Last night was a terrible night for me (I'm in Australia), very bad indeed to get to this point, and I blamed everyone else, but you know having come through the other side, I realise this very important thing:

It is a consequence of my own doing, my own sin and stupidity and foolishness that has brought this around. Even though I was not in a fit state to be making decisions, which is why I say this is not my fault, and not right, it was a decision I made that has brought all this on myself. I deserve it, I have asked for forgiveness from God, and He is faithful and just to forgive this sin, but you know what...forgiveness in God's eyes doesn't make this go away, I still have to live with this...

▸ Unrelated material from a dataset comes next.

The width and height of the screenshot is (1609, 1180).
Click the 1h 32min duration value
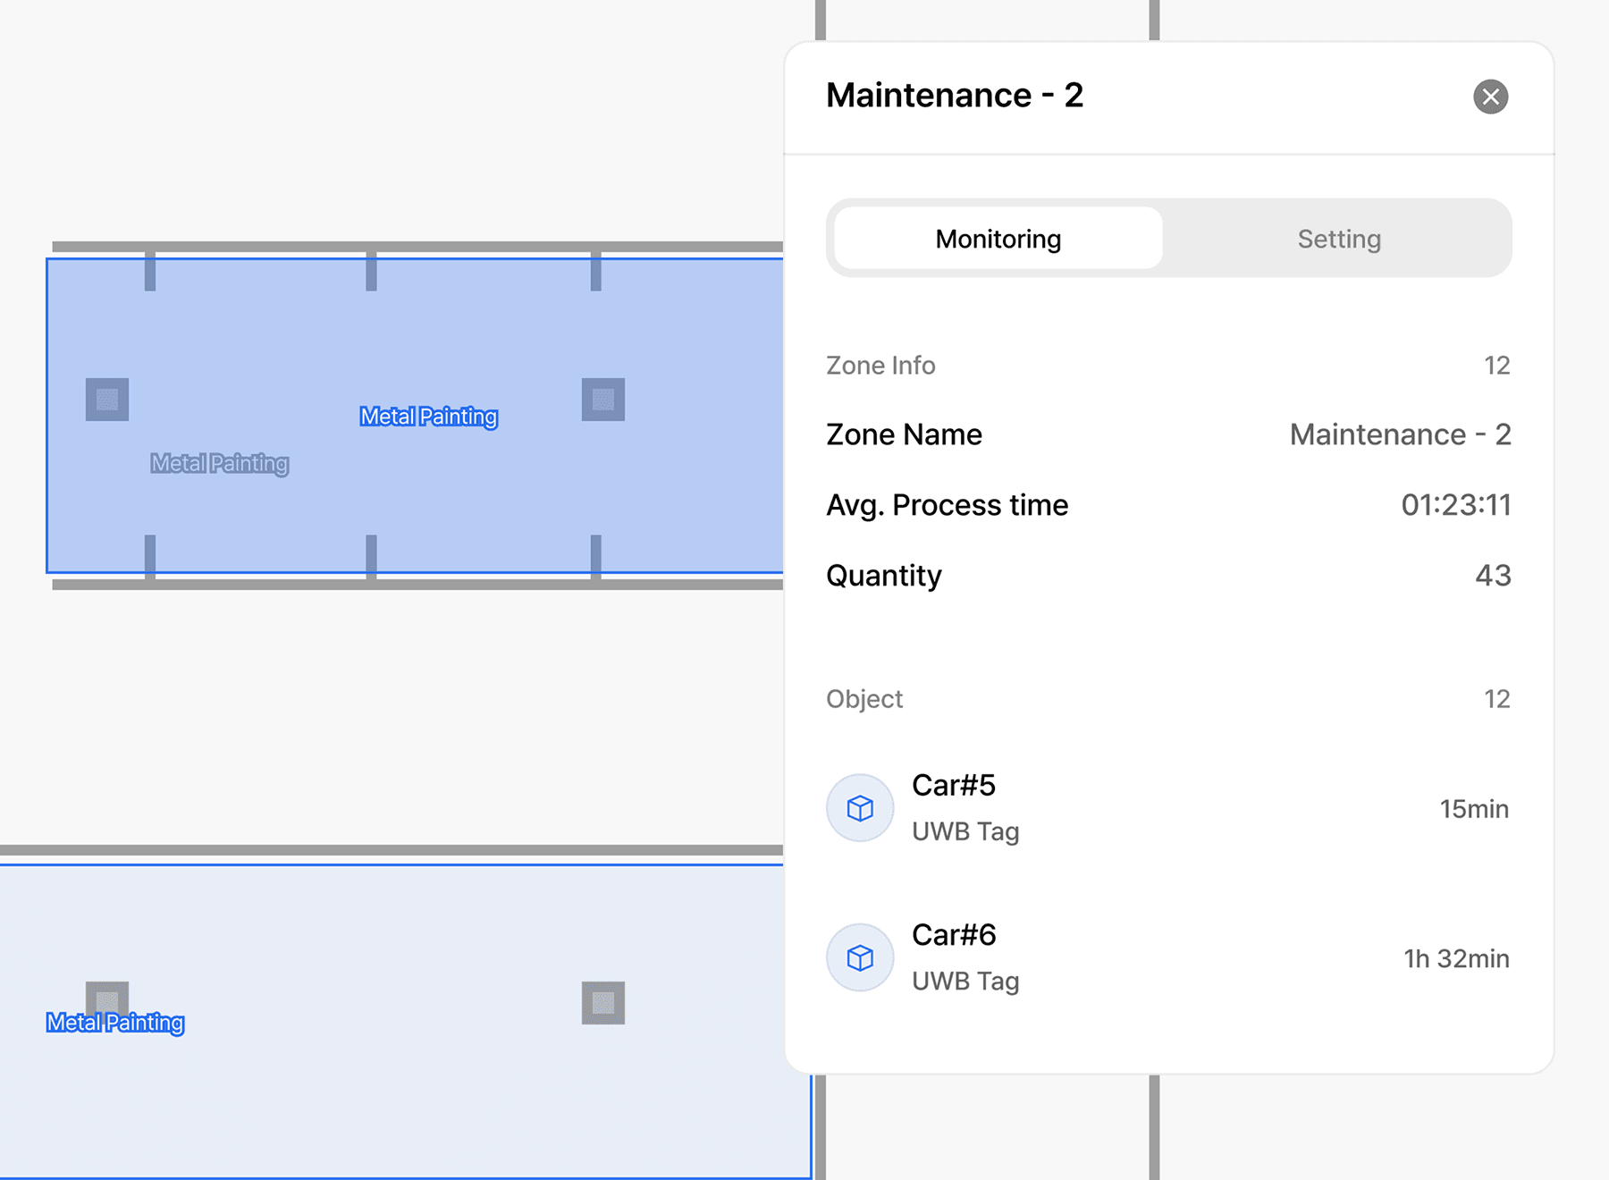1455,958
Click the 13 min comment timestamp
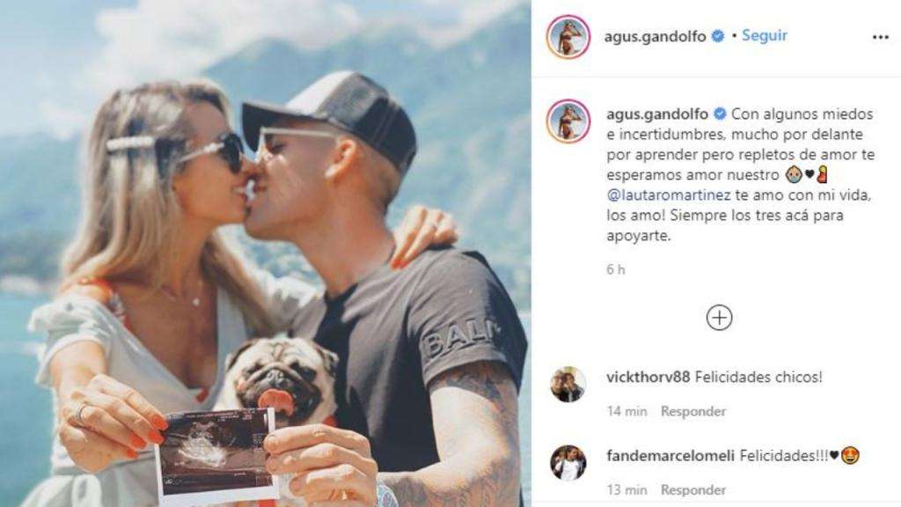The width and height of the screenshot is (901, 507). pos(626,489)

its called consequenses, and I was too young to know at that time, I have been taken advantage of, but still the consequences are on me, and for everyone else to see as well, which is embarassing, really embarassing. I have done wrong, its just one of those things that God has let to happen, and I have brought shame on myself, I hate myself for what I have done, and its so bad that I will not be able to forget in this lifetime.

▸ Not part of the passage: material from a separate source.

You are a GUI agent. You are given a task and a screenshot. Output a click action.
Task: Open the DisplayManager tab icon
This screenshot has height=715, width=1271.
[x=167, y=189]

I don't know what to do, It just doesn't leave you alone, I will be guilt riddled for life, but I shouldn't be, since it wasn't my fault, I was not in a position to make decisions, and plus I was so young at this time, and so much bad stuff happens in your life which is distracting from these important decisions, I guess I will have to put it down to experience, and know that I have the Lord's forgiveness, even though I do not deserve it, I should pay, but I just can't handle paying anymore, I just don't have anything left in my body to endure suffering, I will crumble into a miserable heap if I continue with this guilt here. I'm sorry God, for what I have done, really truly sorry and hating myself, and wanting it all to end this is so bad. Really I see why I deserve destruction right now, I have not done the right thing with what God has given me, but still I can see why there is grace too, it was too much for me at that time, I was not equipped with any knowledge of my wrongdoing, since the worlds way was prevalent, and I didn't have the parental guidance I should have had because my parents split, so these things are allowed to happen. Now, I really don't know why God allows this, but Jesus said it was because of hardness of heart.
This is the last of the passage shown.